EDITOR: | November 10th, 2016

What will a Donald Trump presidency mean to the marijuana industry?

| November 10, 2016 | No Comments

Will Trump’s limitless capacity to destabilize affect the marijuana industry?

As everything with President Trump is, answer is uncertain. But the market is still forging ahead. Today the stocks of Canadian licensed producers are leaping forward but there is new uncertainty in the USA.

On Tuesday night while Americans were electing Donald J. Trump as their next president California, Nevada and Massachusetts all said yes to recreational cannabis.

All three states plan to have possession of small quantities of marijuana legalized by January 1, 2017. That means by early next year, more than one in five Americans will live in a state where marijuana is legal for adult use.

Trump’s view on cannabis is a smorgasbord menu of ideas, sometimes contradicting each other.

Trump is favorable to medical cannabis. This one pronouncement offers no white-knuckle hand wringing uncertainty.

In 1990, Trump proposed ending the War on Drugs by legalizing all drugs – click here.

“We’re losing badly the war on drugs. You have to legalize drugs to win that war. You have to take the profit away from these drug czars….What I’d like to do maybe by bringing it up is cause enough controversy that you get into a dialogue on the issue of drugs and you start to realize that this is the only answer; there is no other answer.”

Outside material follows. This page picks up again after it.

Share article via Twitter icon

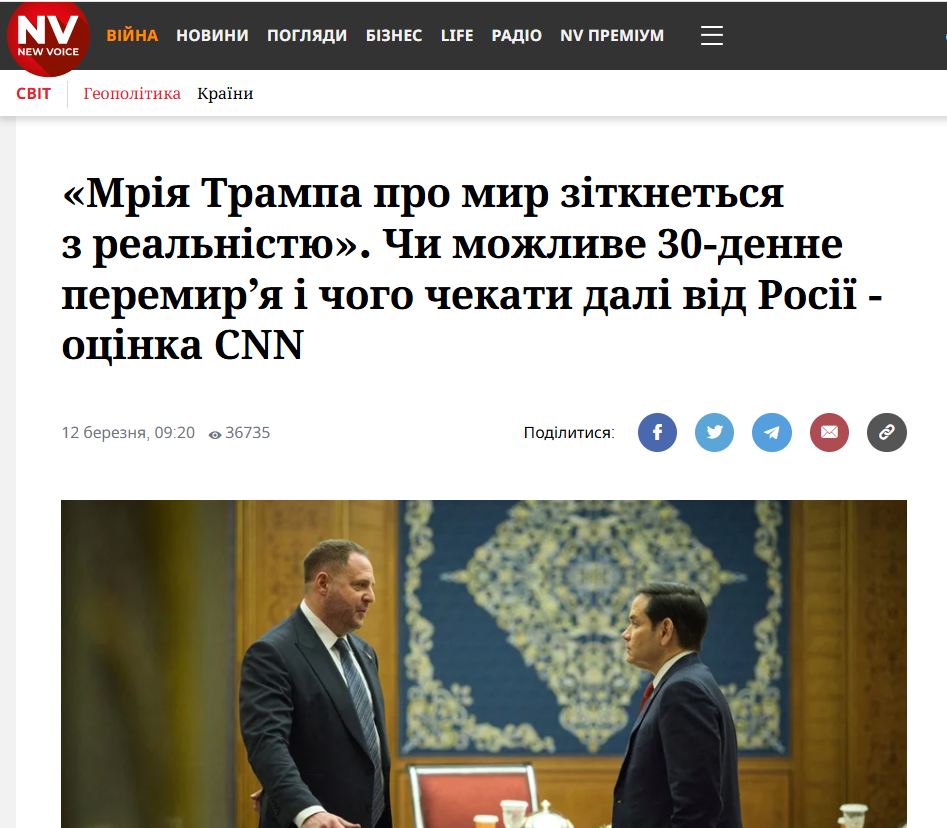714,432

But Trump seemed to have changed his mind in 2015 when he spoke of Colorado: “If they vote for it, they vote for it. But they’ve got a lot of problems going on right now in Colorado — some big, big problems. But medical marijuana, 100 percent.”

Cannabis should fall under the umbrella of general Trump uncertainty, which Ann Coulter describes as “You have to take Trump seriously but not literally”. Ann Hart Coulter is an American conservative social and political commentator, writer, syndicated columnist, and lawyer. She is the inspiration for Trump’s Mexico wall.

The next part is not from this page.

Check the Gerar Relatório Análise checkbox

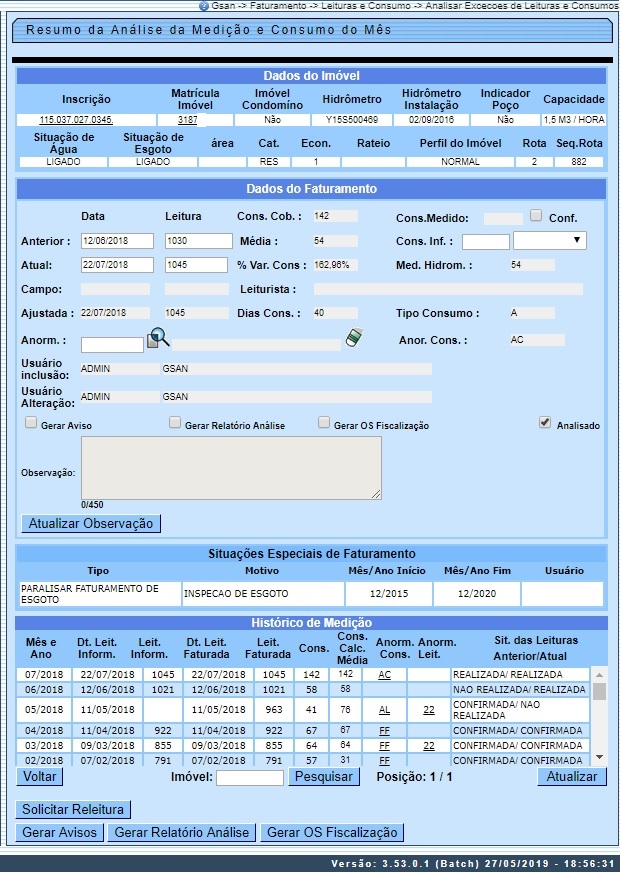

The problem is that no one seems to know when to take him seriously and when to take him literally.

Trump will be hard to predict on the legalization of Cannabis. But he is a pragmatic businessman and I sure he sees the double benefits of reducing the workload of law enforcement agencies and increasing government revenues.

But we should be more concerned about the members of his administration than Trump himself.

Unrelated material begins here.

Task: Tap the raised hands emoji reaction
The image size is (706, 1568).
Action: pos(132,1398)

Rudy Giuliani, and Mike Pence oppose cannabis religiously. Should they accede positions of power in the Trump administration there is a risk that their conservative ideas about cannabis will be buoy to the top of the political agenda.

Rudy Giuliani is already broadcasting his bonafides for the job of Donald Trump’s U.S. attorney general.

And so the recreational cannabis industry may be victimized by a wave of conservative reforms.

Gov. Chris Christie is another concern. His position about recreational cannabis is crystal clear: “…I will crack down and not permit it.” But he has been ensnared with his association with the Bridgegate scandal and trial which may disqualify him before he can do damage to the recreational cannabis industry.

The Trump administration is creating more uncertainty than necessary to the cannabis industry. But it may not be intended. There is solace in that cannabis was not a platform issue to Mr. Trump. After all he has other more pressing promises to deliver, including how to finance the erection of a wall between Mexico and the USA.